Judge of the Supreme Court of NSW
- Incumbent
- Assumed office 5 April 2016

Personal details
- Born: Natalie Jane Adams 1965 (age 60–61) Narrandera, New South Wales, Australia
- Education: St Joseph's Convent Primary School St Francis de Sales Regional College Kincoppal School University of Sydney University of New South Wales
- Profession: Judge, lawyer

= Natalie Adams =

Australian judge

Natalie Jane Adams (born 1965) is an Australian judge. She has been a judge of the Supreme Court of New South Wales since 2016.

Adams was born in Narrandera, and was educated at St Joseph's Convent Primary School, St Francis de Sales Regional College at Leeton and Kincoppal-Rose Bay, Sydney. She subsequently studied law and economics at the University of Sydney, where she was a resident at Sancta Sophia College graduating with honours in law in 1989, and was admitted as a solicitor in June 1989. She later completed a Master of Laws from the University of New South Wales in 1994, specialising in criminal law.

Adams first began practising in commercial law at Freehill Hollingdale & Page.

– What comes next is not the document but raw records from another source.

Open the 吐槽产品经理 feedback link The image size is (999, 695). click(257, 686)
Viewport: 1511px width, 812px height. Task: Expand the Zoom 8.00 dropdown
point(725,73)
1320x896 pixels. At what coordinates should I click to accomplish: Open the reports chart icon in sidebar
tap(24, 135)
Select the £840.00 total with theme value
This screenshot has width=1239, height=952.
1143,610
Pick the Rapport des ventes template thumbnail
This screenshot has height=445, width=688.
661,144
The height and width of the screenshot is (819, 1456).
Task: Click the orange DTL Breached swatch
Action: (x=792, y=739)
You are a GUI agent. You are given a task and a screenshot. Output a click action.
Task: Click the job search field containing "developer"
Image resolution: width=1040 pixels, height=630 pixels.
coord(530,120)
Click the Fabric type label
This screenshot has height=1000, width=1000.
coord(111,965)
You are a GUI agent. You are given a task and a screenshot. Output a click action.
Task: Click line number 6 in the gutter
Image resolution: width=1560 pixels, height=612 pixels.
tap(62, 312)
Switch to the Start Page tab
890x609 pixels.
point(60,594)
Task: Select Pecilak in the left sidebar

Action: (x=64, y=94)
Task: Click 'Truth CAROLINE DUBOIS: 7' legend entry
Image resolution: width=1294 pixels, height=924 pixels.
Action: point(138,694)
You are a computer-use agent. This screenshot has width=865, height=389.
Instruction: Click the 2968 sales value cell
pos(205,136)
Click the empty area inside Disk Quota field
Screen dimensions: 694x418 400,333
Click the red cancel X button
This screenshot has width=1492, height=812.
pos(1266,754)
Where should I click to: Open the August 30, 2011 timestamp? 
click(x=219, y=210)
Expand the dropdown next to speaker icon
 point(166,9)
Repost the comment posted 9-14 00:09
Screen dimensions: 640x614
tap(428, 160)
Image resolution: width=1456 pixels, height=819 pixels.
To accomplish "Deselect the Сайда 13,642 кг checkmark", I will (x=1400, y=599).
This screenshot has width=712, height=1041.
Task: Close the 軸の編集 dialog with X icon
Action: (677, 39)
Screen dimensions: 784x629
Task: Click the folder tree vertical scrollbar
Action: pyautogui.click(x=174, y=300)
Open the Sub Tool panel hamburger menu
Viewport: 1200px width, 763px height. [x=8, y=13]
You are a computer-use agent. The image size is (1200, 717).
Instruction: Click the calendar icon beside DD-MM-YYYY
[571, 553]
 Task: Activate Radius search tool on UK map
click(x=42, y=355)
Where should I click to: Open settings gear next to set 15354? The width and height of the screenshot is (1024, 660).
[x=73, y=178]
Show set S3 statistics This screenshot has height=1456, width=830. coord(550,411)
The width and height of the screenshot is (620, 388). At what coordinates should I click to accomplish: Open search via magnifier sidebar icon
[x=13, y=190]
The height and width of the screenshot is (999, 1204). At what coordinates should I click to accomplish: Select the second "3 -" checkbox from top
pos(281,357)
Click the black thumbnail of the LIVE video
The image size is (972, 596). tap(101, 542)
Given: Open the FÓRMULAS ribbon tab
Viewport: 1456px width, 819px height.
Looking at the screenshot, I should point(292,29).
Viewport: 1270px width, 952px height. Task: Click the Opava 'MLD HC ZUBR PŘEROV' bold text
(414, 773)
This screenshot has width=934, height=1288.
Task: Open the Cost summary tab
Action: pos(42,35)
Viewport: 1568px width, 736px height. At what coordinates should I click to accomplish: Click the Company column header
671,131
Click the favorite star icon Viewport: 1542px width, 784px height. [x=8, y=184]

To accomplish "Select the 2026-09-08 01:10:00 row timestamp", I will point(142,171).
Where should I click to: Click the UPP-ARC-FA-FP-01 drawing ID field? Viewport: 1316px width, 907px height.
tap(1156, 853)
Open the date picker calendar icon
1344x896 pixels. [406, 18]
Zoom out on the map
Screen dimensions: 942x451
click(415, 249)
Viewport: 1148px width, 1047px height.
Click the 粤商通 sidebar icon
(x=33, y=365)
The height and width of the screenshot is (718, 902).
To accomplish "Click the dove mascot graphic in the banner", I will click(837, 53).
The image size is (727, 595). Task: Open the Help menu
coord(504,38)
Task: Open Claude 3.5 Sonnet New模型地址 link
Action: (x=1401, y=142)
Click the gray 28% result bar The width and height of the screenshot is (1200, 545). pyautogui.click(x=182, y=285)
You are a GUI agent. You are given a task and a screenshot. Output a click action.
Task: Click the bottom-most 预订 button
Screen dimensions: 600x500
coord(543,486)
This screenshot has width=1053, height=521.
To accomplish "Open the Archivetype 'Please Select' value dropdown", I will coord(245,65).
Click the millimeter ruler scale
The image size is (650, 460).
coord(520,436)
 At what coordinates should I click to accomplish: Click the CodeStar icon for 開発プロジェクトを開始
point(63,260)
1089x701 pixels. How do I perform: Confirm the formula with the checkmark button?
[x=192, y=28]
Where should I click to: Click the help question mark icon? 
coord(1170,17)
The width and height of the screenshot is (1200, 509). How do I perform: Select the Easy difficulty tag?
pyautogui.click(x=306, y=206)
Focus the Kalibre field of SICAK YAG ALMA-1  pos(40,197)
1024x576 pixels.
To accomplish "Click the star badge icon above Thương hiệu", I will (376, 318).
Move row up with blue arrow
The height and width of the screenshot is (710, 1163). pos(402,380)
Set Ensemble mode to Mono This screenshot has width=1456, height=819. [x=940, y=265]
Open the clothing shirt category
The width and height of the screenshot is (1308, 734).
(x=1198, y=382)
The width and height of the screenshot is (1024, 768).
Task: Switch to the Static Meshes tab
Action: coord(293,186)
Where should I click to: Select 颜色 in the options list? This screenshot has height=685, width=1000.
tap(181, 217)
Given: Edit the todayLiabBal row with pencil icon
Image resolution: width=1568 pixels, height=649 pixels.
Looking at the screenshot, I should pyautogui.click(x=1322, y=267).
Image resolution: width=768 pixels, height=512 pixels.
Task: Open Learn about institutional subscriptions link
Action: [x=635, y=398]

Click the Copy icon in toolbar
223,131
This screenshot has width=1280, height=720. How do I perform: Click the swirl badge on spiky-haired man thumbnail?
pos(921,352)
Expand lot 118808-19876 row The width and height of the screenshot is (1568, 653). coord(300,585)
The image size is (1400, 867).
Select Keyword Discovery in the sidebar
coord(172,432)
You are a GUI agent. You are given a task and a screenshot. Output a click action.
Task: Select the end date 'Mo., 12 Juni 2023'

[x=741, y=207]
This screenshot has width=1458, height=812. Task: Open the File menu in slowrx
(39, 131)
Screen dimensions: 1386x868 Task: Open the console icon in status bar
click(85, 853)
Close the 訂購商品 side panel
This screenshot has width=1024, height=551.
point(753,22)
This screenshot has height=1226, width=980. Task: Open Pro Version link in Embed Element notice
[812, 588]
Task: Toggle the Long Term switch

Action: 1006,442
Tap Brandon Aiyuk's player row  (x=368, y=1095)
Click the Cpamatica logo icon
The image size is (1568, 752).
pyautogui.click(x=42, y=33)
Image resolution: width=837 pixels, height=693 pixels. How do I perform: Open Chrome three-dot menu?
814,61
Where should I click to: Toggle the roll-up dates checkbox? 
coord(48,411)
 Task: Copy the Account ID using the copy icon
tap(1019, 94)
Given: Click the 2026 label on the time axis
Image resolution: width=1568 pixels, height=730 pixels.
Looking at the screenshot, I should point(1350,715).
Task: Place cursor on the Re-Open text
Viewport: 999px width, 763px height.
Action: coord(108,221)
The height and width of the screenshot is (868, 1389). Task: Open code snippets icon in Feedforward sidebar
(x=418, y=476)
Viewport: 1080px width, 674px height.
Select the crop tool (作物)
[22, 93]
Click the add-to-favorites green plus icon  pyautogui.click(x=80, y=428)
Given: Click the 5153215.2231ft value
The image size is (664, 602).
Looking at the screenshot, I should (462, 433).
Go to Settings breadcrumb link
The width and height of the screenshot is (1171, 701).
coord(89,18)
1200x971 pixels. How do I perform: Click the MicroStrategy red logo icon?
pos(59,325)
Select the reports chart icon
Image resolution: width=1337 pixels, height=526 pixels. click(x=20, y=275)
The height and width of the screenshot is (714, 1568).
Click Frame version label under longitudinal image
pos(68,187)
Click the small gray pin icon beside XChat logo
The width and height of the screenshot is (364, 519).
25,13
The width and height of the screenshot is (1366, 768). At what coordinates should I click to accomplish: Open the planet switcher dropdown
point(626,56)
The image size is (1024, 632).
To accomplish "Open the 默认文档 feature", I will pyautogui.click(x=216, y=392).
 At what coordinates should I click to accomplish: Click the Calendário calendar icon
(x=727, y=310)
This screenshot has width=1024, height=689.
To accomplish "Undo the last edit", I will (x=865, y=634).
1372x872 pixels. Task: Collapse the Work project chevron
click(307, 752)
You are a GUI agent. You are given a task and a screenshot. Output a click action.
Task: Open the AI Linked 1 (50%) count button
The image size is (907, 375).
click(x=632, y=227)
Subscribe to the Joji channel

In 1990, she shifted to criminal law and joined the Office of the Director of Public Prosecutions (ODPP). Adams worked in their Court of Criminal Appeal Unit from 1991 to 1993, and later as a professional assistant to the Director of Public Prosecutions, where she wrote legal advice for the Director. Adams left the ODPP in 1996 and worked at the Legal Aid Commission as duty solicitor at their Hurstville office and then in the indictable section of their Parramatta office. In 1997, she began working at the Crown Solicitor's Office, where one of her cases saw her assisting the coroner in the inquest into the murder of state MP John Newman.

Adams was admitted as a barrister in 2001, and in 2002 was appointed a Crown Prosecutor. In one prominent case, Adams was the lead prosecutor in the trial of several bikie gang members over a fatal brawl involving Comanchero Motorcycle Club figures at Sydney Airport. She was appointed as the state's Crown Advocate on 28 November 2011, and gained senior counsel status in 2012.

Adams was appointed to the Supreme Court by Attorney-General Gabrielle Upton taking effect on 5 April 2016, filling the vacancy left by the retirement of Justice Peter Hidden. She was one of the judges who dismissed former MP Eddie Obeid's appeal against his conviction and sentence.